Les patients de sexe masculins avec des symptômes d’atteinte mammaire unilatérale : Une approche optimale par imagerie.

Yoon, B., Chae, E. Y., Cha, J. H., Shin, H. J., Choi, W. J., & Kim, H. H. (2020)

European Radiology, 30(8), 4242-4250.

Lien : https://pubmed.ncbi.nlm.nih.gov/32242274/

Dans cette étude prospective, les auteurs ont aspiré à déterminer l’intérêt diagnostique des mammographies bilatérales pour les patients de sexes masculins avec les affections mammaires unilatérales. 271 patients de sexe masculin ont bénéficié d’une mammographie bilatérale et ont été évalués par le Score de BI-RADS modifié en allant de 1 à 5. Des radiologues expérimentés en imagerie mammaire ont analysé les images uni et bilatérales des examens radiologiques. Les résultats controlatéraux et les doses glandulaires moyennes des deux seins ont été enregistrés. Chez 10,7% des patients de sexe masculins ayant une atteinte unilatérale, le diagnostic d’un cancer du sein a été retenu; alors qu’aucun cas de cancer de sein bilatéral n’a été enregistré. Les auteurs n’ont pas relevé de différence significative entre l’efficacité diagnostique des imageries unilatérales et des imageries bilatérales. Ces derniers ont jugé que la mammographie unilatérale était aussi pratique que la mammographie bilatérale en ce qui concerne le diagnostic du cancer du sein chez les hommes avec une plainte mammaire unilatérale.

 

La perte de la masse musculaire après la chimiothérapie néo-adjuvante au cours du traitement d’un cancer du sein: estimation en imagerie par résonnance magnétique en se basant sur la zone du muscle pectoral.

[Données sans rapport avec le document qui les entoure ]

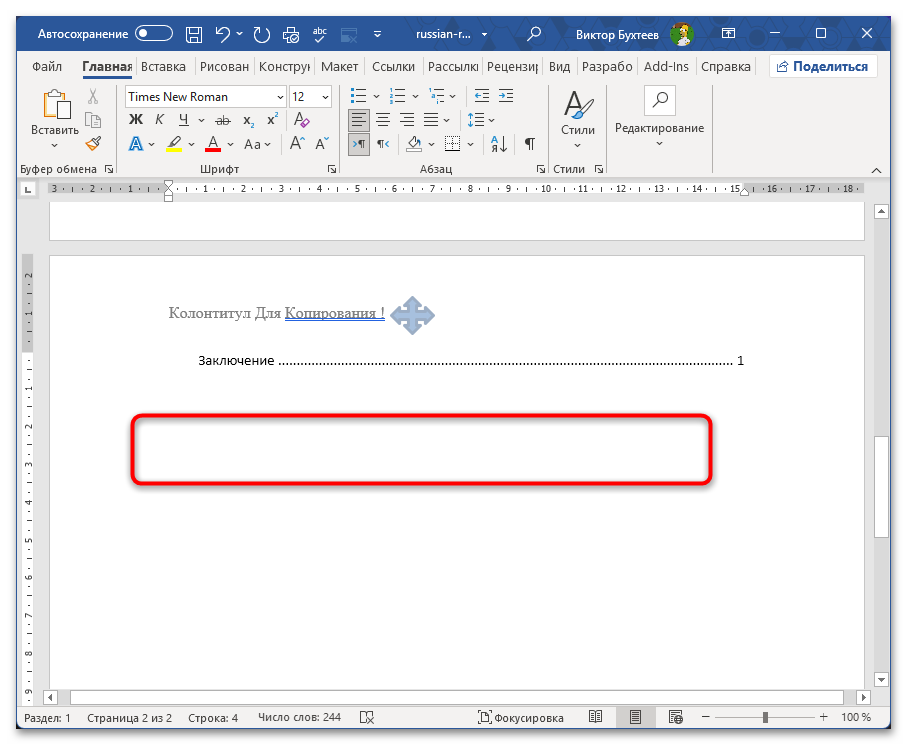Expand the font size 12 dropdown
The width and height of the screenshot is (907, 745).
pos(326,97)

Rossi, F., Torri, L., Lambertini, M., Giorgis, S. D., Calabrese, M., & Tagliafico, A. S. (2020).

European Radiology, 30(8), 4234-4241.

Link: https://pubmed.ncbi.nlm.nih.gov/32232787/

Dans cette étude, les auteurs ont aspiré à investiguer les différences des caractéristiques de la zone du muscle pectoral (ZMP) avant et après le traitement par chimiothérapie néo-adjuvante. Les auteurs ont noté que les changements quantitatifs de la ZMP sont cliniquement significatifs, vu que la perte de la masse musculaire est un facteur prédicteur de toxicité et de mauvais pronostic chez les patients atteints du cancer du sein. 110 patientes, qui ont été soumises à l’IRM en pré et post-chimiothérapie néo-adjuvante, ont été incluses dans cette étude. Deux radiologues expérimentés en imagerie mammaire ont calculé les mensurations de la zone du muscle pectoral pour les deux explorations. Les mensurations de la zone du muscle pectoral post-chimiothérapie néo-adjuvante étaient nettement plus basse que les valeurs pré-chimiothérapie néo-adjuvante (p<0,001). Les auteurs n’ont pas trouvé de différence significative entre une réponse complète ou partielle au traitement et l’absence de réponse par les critères RECIST. Par ailleurs, les auteurs n’ont pas trouvé de rapport entre les changements de la zone du muscle pectoral et l’âge, le statut des récepteurs hormonaux, l’expression de Ki-67, le type et le grade histologiques, et l’atteinte ou non des ganglions lymphatiques. Les auteurs ont conclu que la zone du muscle pectoral était nettement diminuée chez les patients atteints de cancer du sein après une chimiothérapie néo-adjuvante et que l’IRM permettait l’estimations de ces mensurations.